My mind tracks two recent conversations that merge into these shared thoughts. I alluded to the one in the previous post, the conversation between my friend Ken and me while riding bicycles. The other was with David, an “agnostic atheist,” through the comment’s section of another blog.
For many, these questions cripple any belief or trust in a living, personal God. The answers fall flat in their estimation. And I would agree that answers are insufficient to generate belief. In fact, having the right answer to a question doesn’t mean I’ll live out the acknowledged truth.
Whoa! Wait a dad-blame minute. You lost me on that one.
Okay, okay. Let me give you an example. Most of my adult life, if you’d been bold enough to ask me about my weight, I would have admitted, “I’m a little overweight.”
My doctor knew it. My wife knew it. One look at me and you would have known it. In fact, my wife said yesterday, “You were obese.”
Obese? Ouch! That I didn’t know. A little pudgy, sure.
I knew the answer to losing weight—burn more calories than you consume. For the entire time that I remained pudgy (obese sounds so, so…well, fat), I knew how to lose weight. I had the right answer. I just didn’t live it.
So knowing the answer to a question doesn’t mean I’ll apply it. Knowledge alone won’t cut it.
On the other hand, I don’t think my faith is illogical. I remember reading about one person’s conversion as “the sudden rush of reason.”
The logical C. S. Lewis wrote of his own conversion: “You must picture me alone in that room in Magdalen, night after night, feeling, whenever my mind lifted even for a second from my work, the steady, unrelenting approach of Him whom I so earnestly desired not to meet. That which I greatly feared had at last come upon me. In the Trinity Term of 1929 I gave in, and admitted that God was God, and knelt and prayed: perhaps, that night, the most dejected and reluctant convert in all England.”*
My faith is not unreasonable. It engages my mind.

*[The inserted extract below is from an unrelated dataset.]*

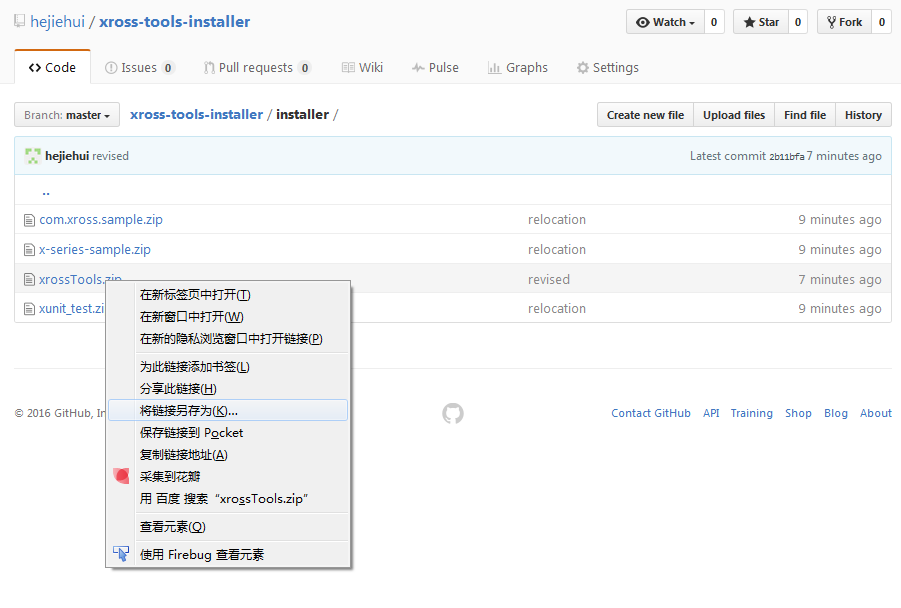901x608 pixels.
Task: Click the Firebug inspect icon in context menu
Action: pyautogui.click(x=121, y=554)
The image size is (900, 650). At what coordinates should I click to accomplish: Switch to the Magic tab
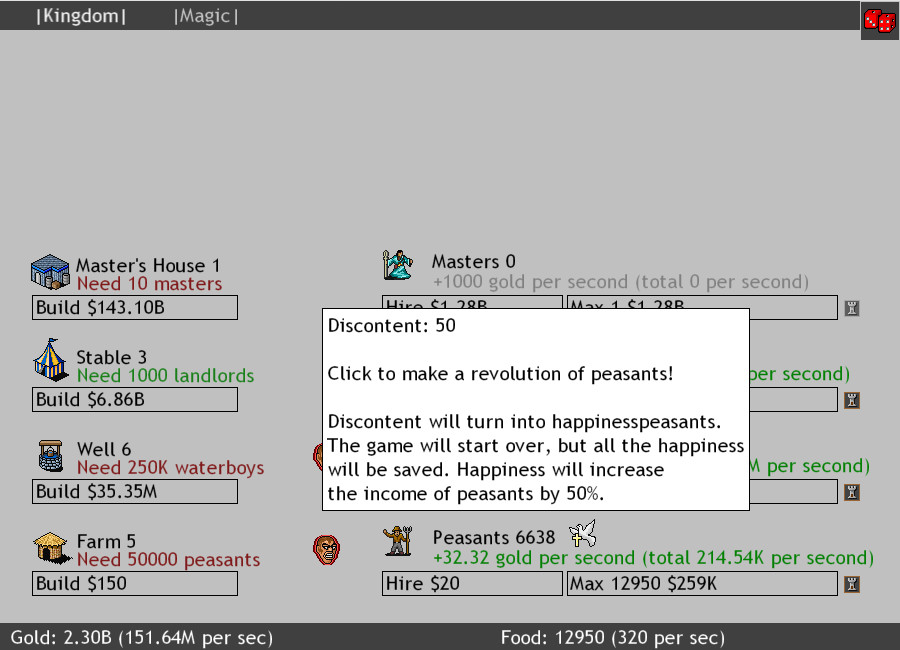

But as I pedaled and conversed with Ken, as I mustered up arguments in the back-and-forth comments with David, I recalled one simple fact. In January 1972, with no initiative, effort or desire of my own, I encountered…
…not an issue.
…not an answer.
…not a controversy.
…not a religion.
…not a historical fact.
…but a person.
In fact, the Person.
The ONE who…
…knows me.
…loves me.
…calls me by name.
I encountered Him.
He engaged my heart.
And I opened it to His presence, power, and influence.
And my mind followed.
Question: If you follow Jesus Christ, what brought you to faith in Him and initiated your journey?